I marveled at how easily Chassan spoke of death. He neither feared or revered it like humans. Never spoke of the dead as if they warranted any regard from him. He merely spit it from his mouth, as casual and inconsequential as breath. Death seemed to hang like an old sweater on these mountains. Everywhere I turned it was lurking in the shadows.

“Couldn’t breathe?” I jerked my brow into a low line when I realized what he said. “Why didn’t you tell me? What if I couldn’t breathe?” I stammered, wondering why he had failed to mention something as important as the lack of oxygen before we left Paititi. Was he trying to kill me after all?
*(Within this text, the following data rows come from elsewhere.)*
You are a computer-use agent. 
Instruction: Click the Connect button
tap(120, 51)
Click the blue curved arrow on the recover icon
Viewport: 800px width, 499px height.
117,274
“Do you doubt what you are?” Chassan’s eyes narrowed as he cast a glance over his shoulder at me. His incredulous glare making it clear how ridiculous my question was.

I stopped in my tracks, watching Chassan’s shirt strain over his back muscles as he took a machete from the holster on his belt and began hacking at the forgotten trail.

Did I doubt what I was?

No. I knew I wasn’t like Mattie and Sam or Rose and Phin. But the thought of not needing the one thing they absolutely
had
to have to live gave a finality to my life as a human I wasn’t exactly prepared to face following an angel of death through the jungles of Peru.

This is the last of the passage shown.